Building off a comment below: note that nontrivial forcing extensions are never elementary extensions. Now, iterating powerset doesn't yield elementary extensions level-by-level either - that is, $V_\alpha$ is never an elementary substructure of $V_{\alpha+1}$ (since $V_{\alpha+1}$ satisfies "there is a set $X$ of maximal rank," so must $V_\alpha$, so $\alpha=\beta+1$; but then $V_\alpha$ and $V_\beta$ disagree on what the largest ordinal is!) - but we can have $V_\alpha\prec V_\beta$ for certain $\alpha<\beta$.

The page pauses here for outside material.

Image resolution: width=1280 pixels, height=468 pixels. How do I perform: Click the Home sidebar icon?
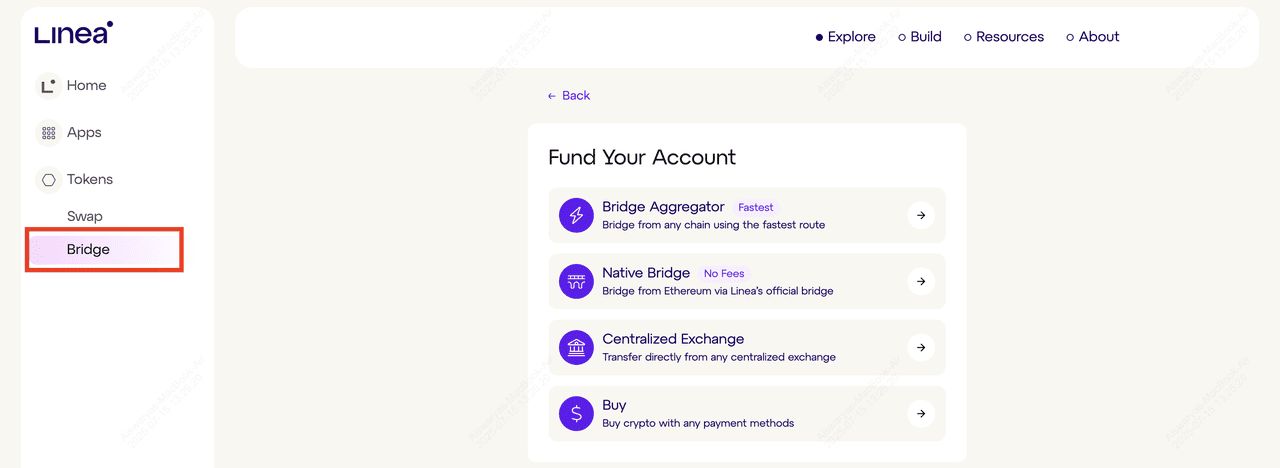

To find such $\alpha$ and $\beta$: Fix $\alpha_0$. Now by iteratively closing under Skolem functions, we can find an $\alpha>\alpha_0$ such that $V_\alpha\prec V$. Fix $\beta_0>\alpha$, and similarly find $\beta>\beta_0$ such that $V_\beta\prec V$. Then we use the general fact from model theory that $$A\preccurlyeq C, B\preccurlyeq C, A\subseteq B\implies A\preccurlyeq B.$$

(This argument actually takes more than ZFC - in particular, as written it implies the consistency of ZFC! - but not too much more.)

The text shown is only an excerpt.